Por Erlon José Paschoal *
Nestes momentos de confinamento, de isolamento social, no qual o ritmo frenético do cotidiano capitalista é freado pelas circunstâncias novas, provocadas por uma pandemia, fui impulsionado a refletir sobre o tempo.
Mas o que é o tempo? Na famosa frase de São Agostinho há uma dica: “se não me perguntam, sei o que é, mas se me perguntam, não sei responder”. Por sua vez, o filósofo austríaco Ludwig Wittgenstein, usando uma frase coloquial em inglês, afirmou – em um sutil jogo de palavras – que “What time is it?” é uma pergunta cotidiana, usual, mas “What is the time?” é uma questão profundamente filosófica.
Na mitologia grega, Cronos, o Tempo, filho de Urano (o Céu) e de Geia (a Terra) devorou os filhos para não ser destruído por eles, mas um deles, Zeus, conseguiu enganá-lo e assim mata-lo, reestabelecendo a ordem natural das coisas, a de que os filhos sobrevivem aos pais, os netos sobrevivem aos filhos, os bisnetos aos netos e assim por diante.
Para os gregos o tempo era cíclico, de acordo com os movimentos da natureza, o dia e da noite, as estações do ano, as marés, as chuvas, as colheitas etc. O eterno retorno estava devidamente introjetado no ser humano de então, como algo natural. Até hoje muitas línguas ainda denominam os dias da semana com elementos da natureza. Em inglês, segunda-feira, por exemplo, é Monday, em alemão Montag, em espanhol lunes, em italiano lunedi... o dia da Lua.
Mas afinal o tempo existe ou não? Para Newton, por exemplo, o tempo era uma dimensão absoluta, existia fora de nós, um componente objetivo do universo. Para Kant, por outro lado, o tempo era algo subjetivo, humano, não era algo dado a priori, mas pertencia à psique humana, como um dado presente na consciência. Neste sentido, o tempo não existe para os animais, seres sem consciência, que vivem um eterno presente contínuo.

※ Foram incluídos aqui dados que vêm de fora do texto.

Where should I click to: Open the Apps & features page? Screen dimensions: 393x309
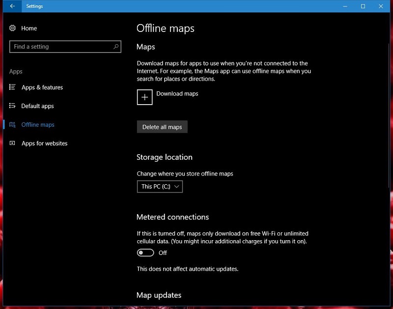click(42, 87)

Depois da revolução francesa, que pretendia começar a contar o tempo a partir do zero, não mais a partir do nascimento de Jesus – a chamada secularização que retiraria as marcas temporais impostas pela religião -, o tempo passou a ser medido com maior exatidão matemática. As noções de progresso e determinismo histórico impuseram uma visão de avanço científico e cultural ininterrupto e inevitável. Um tempo linear e incessante A invenção do relógio mecânico na ocasião estabeleceu a precisão, tornou-se uma convenção social, que mudou o cotidiano de todos, sobretudo, no trabalho e no convívio coletivo.
Nesta mesma época, nos EUA, Benjamin Franklin disse a famosa frase “Time is Money!”, que se tornou um dos principais mantras do capitalismo moderno.
Agora com a teoria da relatividade, da física quântica, as ondas gravitacionais, a curvatura do espaço-tempo e os buracos negros, o tempo passou a ser considerado de formas diversas e ainda inacessíveis à maioria das pessoas. Neste sentido, a relação entre tempo e velocidade no universo por vezes nos causa dúvidas e assombros. Basta ler nos manuais, por exemplo, que a Terra gira ao redor do Sol (translação) a 107 mil km/h, e em torno de seu próprio eixo (rotação) a 1.700 km/h, na região do Equador. Por sua vez, o Sol completa uma órbita na Via Láctea a cada 225 milhões de anos — viajando a mais de 777 mil km/h. Somando tudo, nós, terráqueos, estamos nos deslocando junto com o sistema solar pela galáxia a 871.781 km/h! E para completar temos ainda a velocidade com a qual a Via Láctea inteira se move no universo. Inimaginável!
Mas aqui na Terra, vivemos muitas vezes escravizados e enredados na sequência temporal determinada pelo trabalho, pelos prazos, pelos compromissos e pelas necessidades de sobrevivência no cotidiano capitalista controlado agora, e muito bem controlado, pelas novas tecnologias e por inúmeros instrumentos que povoam e dominam nossas relações.
Enfim, se tiver um tempinho, reflita sobre isso também!
* Gestor cultural, Diretor de Teatro, Escritor e Tradutor de alemão.